DATASET section start
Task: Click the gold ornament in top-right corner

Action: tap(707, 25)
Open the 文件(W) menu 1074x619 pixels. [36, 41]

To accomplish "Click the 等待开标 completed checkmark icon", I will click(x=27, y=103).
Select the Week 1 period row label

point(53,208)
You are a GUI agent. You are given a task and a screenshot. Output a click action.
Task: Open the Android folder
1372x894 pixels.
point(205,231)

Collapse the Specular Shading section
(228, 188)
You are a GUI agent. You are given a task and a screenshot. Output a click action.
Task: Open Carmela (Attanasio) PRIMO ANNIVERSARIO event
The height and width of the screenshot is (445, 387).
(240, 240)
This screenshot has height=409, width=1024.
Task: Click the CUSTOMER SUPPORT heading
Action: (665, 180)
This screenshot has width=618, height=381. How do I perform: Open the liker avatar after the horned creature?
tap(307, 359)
DATASET section end
*TASK ITEM*. Lines from the one with "Task: Open Carmela" through the end of the data: set these down exactly, including both ends and nothing more.

*RESPONSE*.
Task: Open Carmela (Attanasio) PRIMO ANNIVERSARIO event
The height and width of the screenshot is (445, 387).
(240, 240)
This screenshot has height=409, width=1024.
Task: Click the CUSTOMER SUPPORT heading
Action: (665, 180)
This screenshot has width=618, height=381. How do I perform: Open the liker avatar after the horned creature?
tap(307, 359)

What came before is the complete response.